#### Activity:
From the line that contains "Task: Collapse the" to the last line of the data, every line is to be transcribed exactly; no other line is to be included.

(Stored items)
↓↓↓
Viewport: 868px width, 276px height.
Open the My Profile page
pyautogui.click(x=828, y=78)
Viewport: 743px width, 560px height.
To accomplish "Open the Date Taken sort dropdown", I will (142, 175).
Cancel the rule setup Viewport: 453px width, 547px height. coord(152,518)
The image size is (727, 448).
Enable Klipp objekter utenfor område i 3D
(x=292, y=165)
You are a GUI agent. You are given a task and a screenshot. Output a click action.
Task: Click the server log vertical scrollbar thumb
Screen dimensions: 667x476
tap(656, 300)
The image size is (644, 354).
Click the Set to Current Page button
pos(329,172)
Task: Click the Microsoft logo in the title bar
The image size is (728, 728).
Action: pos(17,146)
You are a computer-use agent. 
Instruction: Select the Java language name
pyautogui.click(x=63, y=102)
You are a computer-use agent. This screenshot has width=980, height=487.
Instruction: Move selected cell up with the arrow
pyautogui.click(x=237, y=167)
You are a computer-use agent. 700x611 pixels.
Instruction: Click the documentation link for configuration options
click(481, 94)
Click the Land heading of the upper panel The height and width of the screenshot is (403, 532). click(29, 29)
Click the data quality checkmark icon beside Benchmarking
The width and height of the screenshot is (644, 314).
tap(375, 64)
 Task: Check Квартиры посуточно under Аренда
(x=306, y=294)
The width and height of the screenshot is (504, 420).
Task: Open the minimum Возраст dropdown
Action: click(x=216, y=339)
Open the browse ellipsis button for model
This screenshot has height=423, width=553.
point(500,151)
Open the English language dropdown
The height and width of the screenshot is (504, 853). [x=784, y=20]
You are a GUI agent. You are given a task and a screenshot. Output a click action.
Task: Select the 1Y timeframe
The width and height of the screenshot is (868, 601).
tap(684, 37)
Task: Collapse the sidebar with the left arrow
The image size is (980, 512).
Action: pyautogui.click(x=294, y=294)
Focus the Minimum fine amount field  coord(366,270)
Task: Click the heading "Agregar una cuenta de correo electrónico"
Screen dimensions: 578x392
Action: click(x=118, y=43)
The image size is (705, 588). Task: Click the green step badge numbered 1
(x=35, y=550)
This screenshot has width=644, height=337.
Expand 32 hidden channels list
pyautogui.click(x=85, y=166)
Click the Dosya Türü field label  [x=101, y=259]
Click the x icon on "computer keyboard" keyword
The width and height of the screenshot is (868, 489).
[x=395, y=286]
↑↑↑
#### Expected answer:
Task: Collapse the sidebar with the left arrow
The image size is (980, 512).
Action: pyautogui.click(x=294, y=294)
Focus the Minimum fine amount field  coord(366,270)
Task: Click the heading "Agregar una cuenta de correo electrónico"
Screen dimensions: 578x392
Action: click(x=118, y=43)
The image size is (705, 588). Task: Click the green step badge numbered 1
(x=35, y=550)
This screenshot has width=644, height=337.
Expand 32 hidden channels list
pyautogui.click(x=85, y=166)
Click the Dosya Türü field label  [x=101, y=259]
Click the x icon on "computer keyboard" keyword
The width and height of the screenshot is (868, 489).
[x=395, y=286]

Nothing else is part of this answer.